Não por o acaso, o país tem enfrentado discussões de mudanças regulatórias tanto para quebrar o monopólio da Noble e da Derek na exploração quanto para garantir o uso interno do gás natural.

De acordo com o pesquisador da Universidade de Jamia da Índia, Sujata Ashwarya, a nova regulação aprovada pelo Comitê Anti-Truste de Israel, em meados desta década, obrigou que as empresas Derek e Noble vendessem participações na concessão do campo de Tamar e que as compradoras fossem obrigadas a abastecer o mercado israelense.

Além disso, foi imposta às concessionárias dos campos de Tamar e Levianthan a realização de investimento de, ao menos, 500 milhões de dólares nos próximos oito anos, em P&D e bens e serviços nacionais.

No campo das relações exteriores, além da perspectiva de maior estabilidade com os seus vizinhos, Israel assinou um acordo de cooperação com os EUA a fim de estabelecer um centro de energia que, entre outros pontos, visa desenvolver tecnologias inovadoras para energia fóssil.

Energia solar

Outra consequência da política energética israelense foi o acelerado desenvolvimento de energia solar, principalmente na região do Deserto de Negev.

A diretriz governamental de aumentar a participação de renováveis na matriz energética (a meta é de alcançar 17% até 2030) impulsionou um conjunto de políticas a fim de alcançar tal objetivo.

Em 2008, o governo concedeu benefícios fiscais, garantias de investimento e facilitações burocráticas para a instalação de sistemas fotovoltaicos.

No mesmo ano, constituiu-se um plano quinquenal de promoção de renováveis, no qual uma das principais medidas foi a montagem de um fundo de investimento para institutos de pesquisa.

Com isso, foi criado um centro de pesquisa focado em P&D para energia renováveis no deserto de Negev.

Como efeito, Israel construiu a maior torre solar, na usina de Ashlim, capaz de fornecer energia a mais de 125 mil casas.

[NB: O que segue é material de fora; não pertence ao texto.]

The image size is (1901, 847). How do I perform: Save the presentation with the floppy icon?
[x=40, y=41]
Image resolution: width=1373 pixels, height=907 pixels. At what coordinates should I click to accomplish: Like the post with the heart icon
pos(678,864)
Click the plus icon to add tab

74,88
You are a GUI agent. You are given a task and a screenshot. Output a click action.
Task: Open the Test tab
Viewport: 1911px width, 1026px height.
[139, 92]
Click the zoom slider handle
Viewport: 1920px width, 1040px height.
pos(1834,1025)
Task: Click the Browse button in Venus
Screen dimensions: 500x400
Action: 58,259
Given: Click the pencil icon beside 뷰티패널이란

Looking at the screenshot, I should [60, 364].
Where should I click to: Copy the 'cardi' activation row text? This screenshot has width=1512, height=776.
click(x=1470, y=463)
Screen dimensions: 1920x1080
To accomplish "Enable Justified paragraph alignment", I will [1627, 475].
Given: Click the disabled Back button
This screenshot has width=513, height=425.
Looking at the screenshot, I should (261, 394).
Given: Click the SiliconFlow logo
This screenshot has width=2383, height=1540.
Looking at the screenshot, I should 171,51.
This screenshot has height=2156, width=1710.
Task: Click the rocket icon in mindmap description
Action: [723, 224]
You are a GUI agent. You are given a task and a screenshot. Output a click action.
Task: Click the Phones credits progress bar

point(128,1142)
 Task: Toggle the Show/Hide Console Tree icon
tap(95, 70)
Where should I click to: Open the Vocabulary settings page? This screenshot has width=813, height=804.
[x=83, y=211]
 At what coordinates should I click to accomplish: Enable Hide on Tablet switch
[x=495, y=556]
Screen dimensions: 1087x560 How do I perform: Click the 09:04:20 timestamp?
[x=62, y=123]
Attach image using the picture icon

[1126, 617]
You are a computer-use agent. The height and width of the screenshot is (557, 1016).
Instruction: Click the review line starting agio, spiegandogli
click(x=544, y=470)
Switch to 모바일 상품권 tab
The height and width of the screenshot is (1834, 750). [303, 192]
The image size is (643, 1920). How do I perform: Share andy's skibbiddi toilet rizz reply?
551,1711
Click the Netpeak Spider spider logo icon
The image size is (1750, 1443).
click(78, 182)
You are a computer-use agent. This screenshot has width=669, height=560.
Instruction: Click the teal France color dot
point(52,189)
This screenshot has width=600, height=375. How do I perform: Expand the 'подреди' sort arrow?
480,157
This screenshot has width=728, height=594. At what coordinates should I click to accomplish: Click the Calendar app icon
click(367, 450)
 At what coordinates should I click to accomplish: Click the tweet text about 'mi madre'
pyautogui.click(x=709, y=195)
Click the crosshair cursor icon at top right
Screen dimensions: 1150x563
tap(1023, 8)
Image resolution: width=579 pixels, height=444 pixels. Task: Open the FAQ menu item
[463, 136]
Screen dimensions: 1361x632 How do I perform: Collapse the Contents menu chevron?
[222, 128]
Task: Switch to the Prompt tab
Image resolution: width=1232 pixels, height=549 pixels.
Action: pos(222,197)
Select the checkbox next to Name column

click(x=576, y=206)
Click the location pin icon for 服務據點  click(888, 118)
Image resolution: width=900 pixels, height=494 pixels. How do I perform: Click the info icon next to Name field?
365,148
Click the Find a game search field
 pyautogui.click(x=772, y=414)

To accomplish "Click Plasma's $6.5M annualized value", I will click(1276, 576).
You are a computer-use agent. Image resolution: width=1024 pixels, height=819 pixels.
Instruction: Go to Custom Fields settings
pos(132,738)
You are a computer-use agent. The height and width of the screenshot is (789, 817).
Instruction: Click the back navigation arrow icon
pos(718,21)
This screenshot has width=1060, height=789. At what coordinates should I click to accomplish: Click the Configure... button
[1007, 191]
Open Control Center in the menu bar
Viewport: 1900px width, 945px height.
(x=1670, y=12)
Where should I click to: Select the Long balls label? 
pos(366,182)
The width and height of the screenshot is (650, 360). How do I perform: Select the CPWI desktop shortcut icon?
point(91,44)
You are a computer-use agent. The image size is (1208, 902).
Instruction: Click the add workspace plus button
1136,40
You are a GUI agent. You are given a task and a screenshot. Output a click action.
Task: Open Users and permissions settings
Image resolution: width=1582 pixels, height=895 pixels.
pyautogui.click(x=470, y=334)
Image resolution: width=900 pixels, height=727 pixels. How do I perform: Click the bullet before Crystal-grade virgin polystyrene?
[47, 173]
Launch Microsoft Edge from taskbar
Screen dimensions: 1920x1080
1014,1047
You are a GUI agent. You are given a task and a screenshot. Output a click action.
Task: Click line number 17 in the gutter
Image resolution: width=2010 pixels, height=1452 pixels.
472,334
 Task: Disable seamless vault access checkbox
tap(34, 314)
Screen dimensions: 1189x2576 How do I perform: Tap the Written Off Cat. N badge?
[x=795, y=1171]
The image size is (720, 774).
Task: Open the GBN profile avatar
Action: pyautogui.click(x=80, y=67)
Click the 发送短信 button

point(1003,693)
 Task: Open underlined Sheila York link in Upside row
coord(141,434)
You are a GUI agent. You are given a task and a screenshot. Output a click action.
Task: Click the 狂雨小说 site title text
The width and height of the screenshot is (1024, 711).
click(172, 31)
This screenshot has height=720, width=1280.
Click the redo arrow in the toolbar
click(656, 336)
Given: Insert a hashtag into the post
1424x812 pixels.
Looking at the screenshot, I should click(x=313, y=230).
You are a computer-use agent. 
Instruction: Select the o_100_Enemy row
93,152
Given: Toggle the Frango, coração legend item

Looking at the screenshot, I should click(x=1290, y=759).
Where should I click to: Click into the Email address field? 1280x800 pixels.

Esse empreendimento, gerido pela norte-americana GE com apoio do fundo israelense Noy, é parte de um projeto mais amplo que visa gerar cerca de 2% de toda energia elétrica consumida em Israel.

Ao considerar a implementação de todos os projetos de instalação de painéis fotovoltaicos em curso no país, a energia solar poderia representar até 25% de todo o consumo elétrico israelense no médio prazo.

Segundo o pesquisador da Society for the Protection of Nature in Israel (SPNI), Dror Boymel, a expectativa seria adicionar ao fornecimento solar mais 40 mil residências por ano.

Em uma região cercada de tensões geopolíticas e dificuldades naturais, Israel adota, ao longo dos anos, uma política persistente de segurança energética a fim de diversificar o fornecimento, tornar sua matriz mais limpa e, principalmente, reduzir a dependência estrangeira. Isso tudo, ao que parece, ainda deve ser articulado ao desenvolvimento tecnológico local.

No caso brasileiro, ao contrário, deve-se continuar a percorrer o caminho oposto. Nossas grandes potencialidades energéticas tendem gradualmente a atender aos interesses de outros países e dialogar, cada vez menos, aos objetivos nacionais.

A liberalização do marco regulatório (que pode ser aprofundada a depender do resultado eleitoral) e a recente desintegração da Petrobras mostram que a maldição dos recursos naturais não é apenas um fenômeno econômico, mas principalmente político.


Artigo publicado no portal Carta Capital.